Making decent espresso-style drinks at home doesn't have to be exorbitantly expensive. For a modest $100 (£110 in the UK) the DeLongi EC155 Pump Espresso can whip up satisfying espresso, lattes, and cappuccinos, and without eating up too much countertop real estate.
Of course this small machine is no stand in for elite and more robust espresso makers. Saddled with a weak vibratory pump, a single boiler and erratic water temperature control, the EC155 is tricky to operate with consistent results. It also gets bogged down by ultrafine grinds and has difficulty extracting all the subtle flavors locked within medium and lightly roasted coffee beans. That said, if your espresso tastes lean towards the more traditional dark roasts and have a penchant for adding a dollop of steamed milk then the DeLonghi EC155 Pump Espresso is a very affordable and tasty option.
Closer in size to small pod-style coffee makers, the DeLonghi EC155 measures 10.5 inches tall by 7 inches wide by 8.25 inches deep. It also tips the scales at a mere 7 pounds, 2 ounces making it a cinch to transport around the house or even out the door. Another convenient aspect of the appliance is its removable water tank. Holding 34 ounces (1 L) of liquid, the square-shaped reservoir is easy to pull out or drop into the espresso machine thanks to its built-in handle. And since the tank has a flat bottom you can rest it worry-free on tables and counters for quick fills.
As you'd expect from an espresso machine, the EC155 uses a portafilter device to both load, contain and brew its coffee grounds. Essentially a metal handle (with rubbery grip) on one end with a circular basket and filter attached to the other, the portafilter is built to withstand the high pressures and temperatures of espresso brewing. When properly mounted, the portafilter screws tightly into place within the grouphead at the center of the machine.
DeLonghi thoughtfully includes two metal filters with the EC155, one to handle single shots and another for creating double shot coffees. Both filters share the same circumference and drop neatly inside the portafilter basket. The major difference between the two are their depth and recommended ground coffee capacity. The shallow single shot filter accepts 7 grams (0.2 ounce) of coffee while the deeper dual shot filter tops out at 12 grams (0.4 ounces).

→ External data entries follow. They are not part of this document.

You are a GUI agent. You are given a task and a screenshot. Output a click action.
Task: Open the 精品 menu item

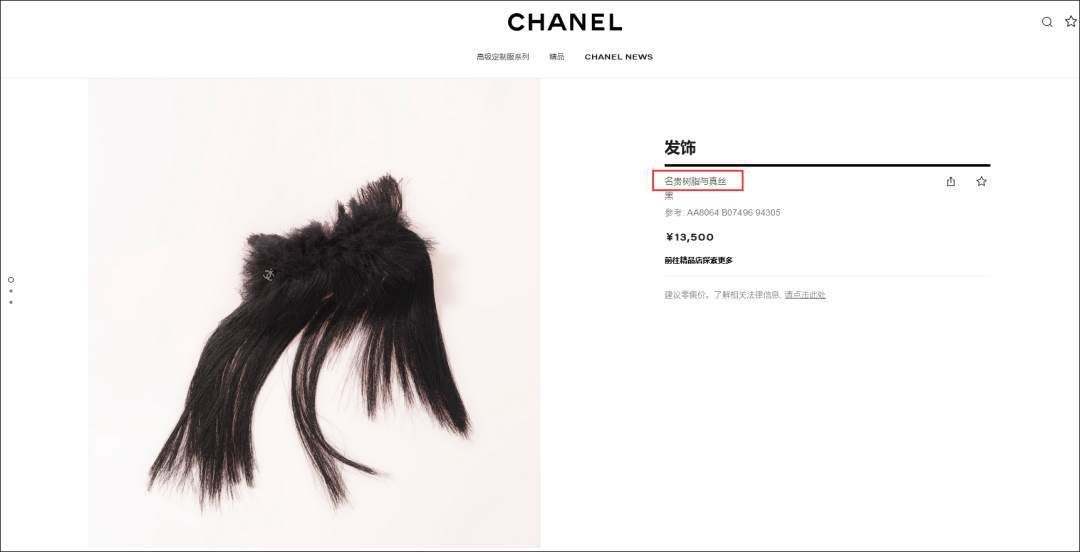[x=557, y=57]
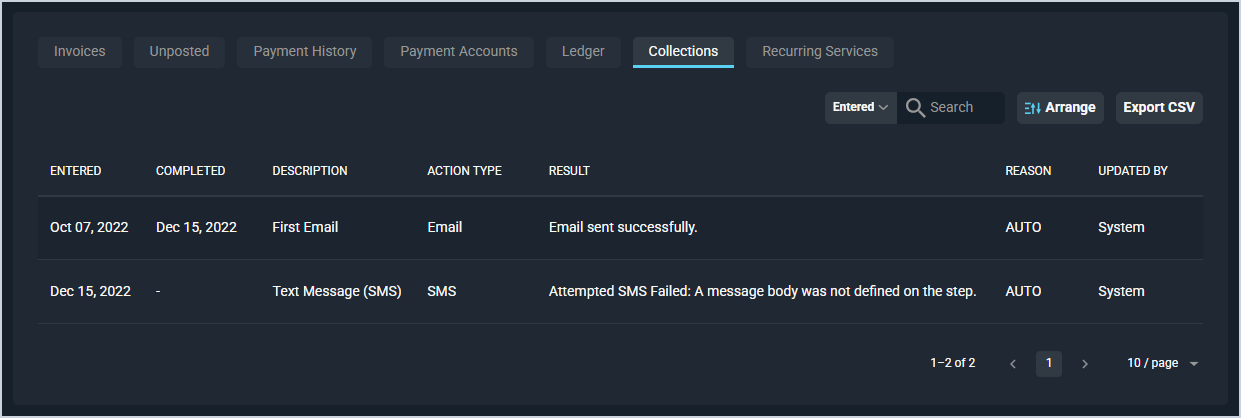Open the Entered search filter dropdown
The image size is (1241, 418).
click(x=860, y=107)
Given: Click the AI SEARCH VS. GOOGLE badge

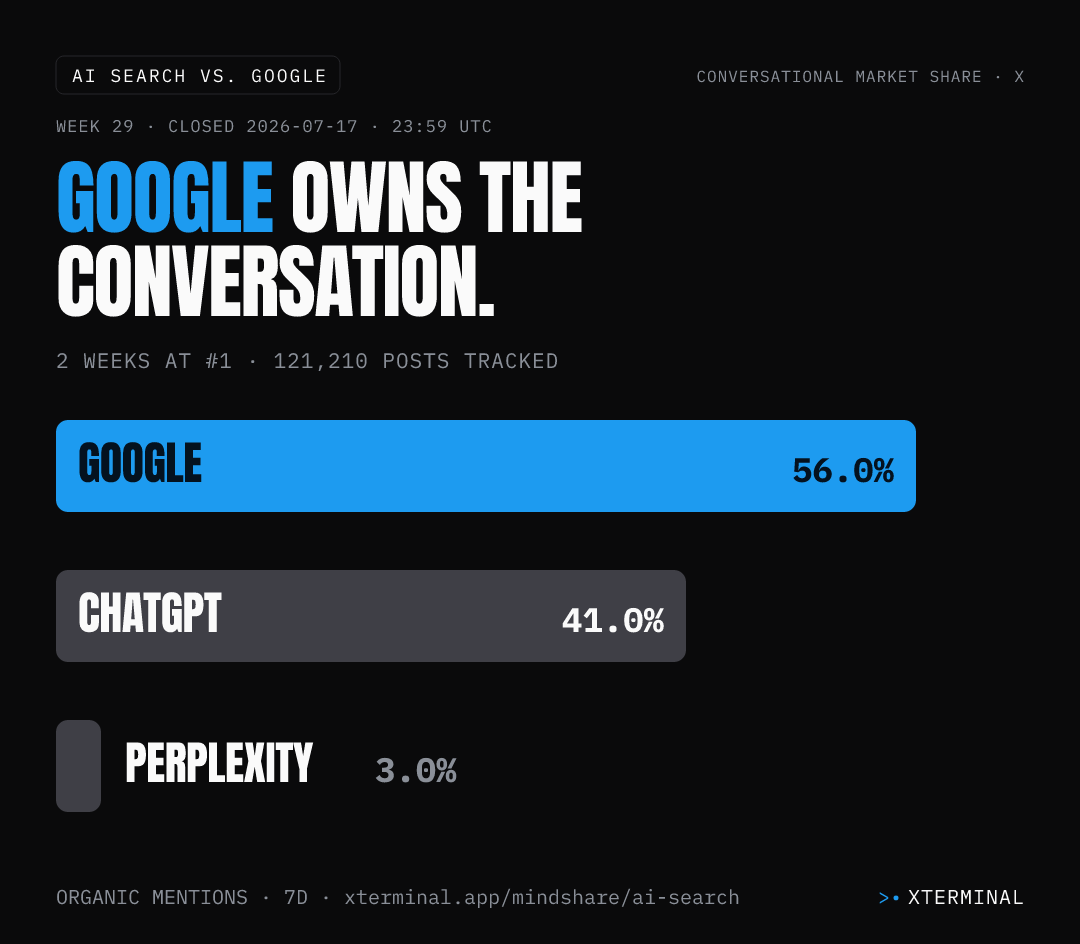Looking at the screenshot, I should tap(198, 75).
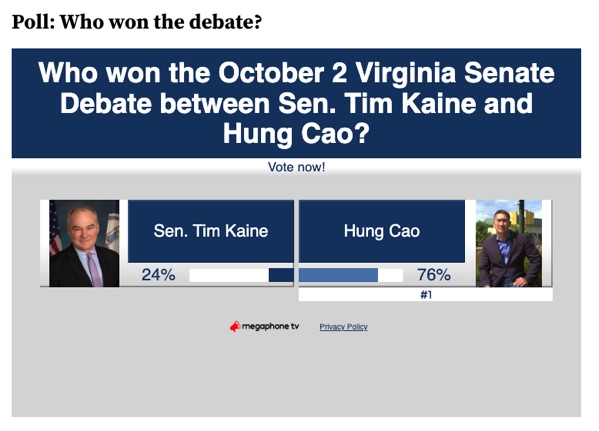The height and width of the screenshot is (431, 599).
Task: Vote for Hung Cao button
Action: point(382,231)
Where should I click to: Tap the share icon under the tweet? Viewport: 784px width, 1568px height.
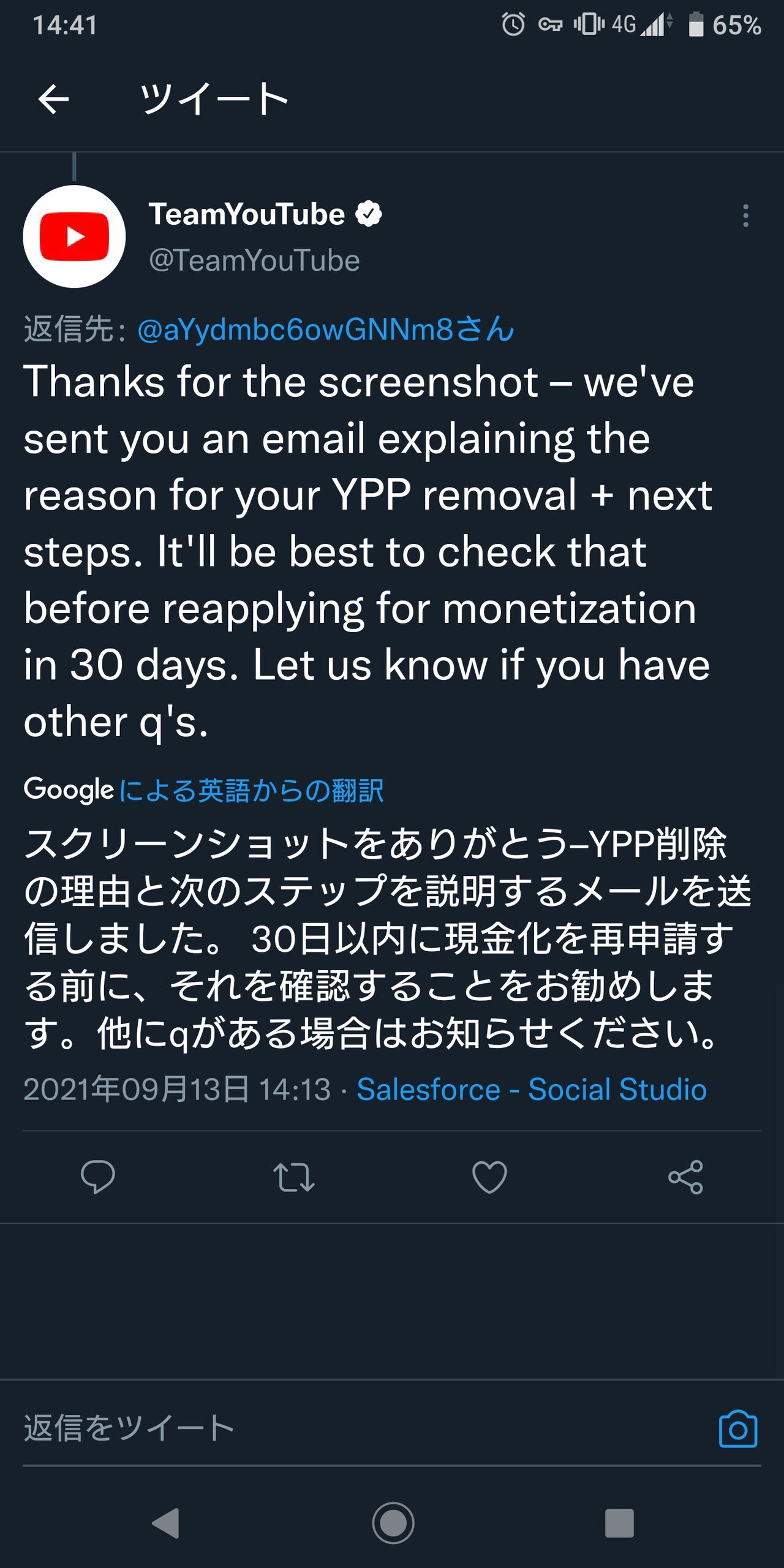tap(686, 1177)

I found the EC155 Pump Espresso's few controls easy enough to use. On the front face of the machine is a big dial, what DeLonghi calls the "selector knob." The dial has four marked positions, and associated symbols, which kick the product into various operation modes. These include resting, heating, espresso brewing and steaming.
To the right of all these icons is a temperature indicator light which glows green when the EC155 thinks its water is hot enough for either brewing or creating steam, or red if not. You'll also find a thick steam controller knob on the machine's top side. Swiveling it clockwise or counterclockwise increases or decreases the flow of steam from the EC155's dedicated wand appendage.
If you're expecting the DeLonghi EC155 Pump Espresso to deliver the same quality of espresso as machines costing two, three or even five times as much, you're in for a dose of harsh reality.
Equipped with a small vibratory pump instead of the massive rotary pump mechanisms you'll find inside elite commercial and even domestic machines, the EC155 lacks the oomph to push hot water through very fine coffee grounds. In fact attempting to brew extra finely ground beans (processed by my Capresso Infinity Conical Burr Grinder) caused the Pump Espresso to clog completely.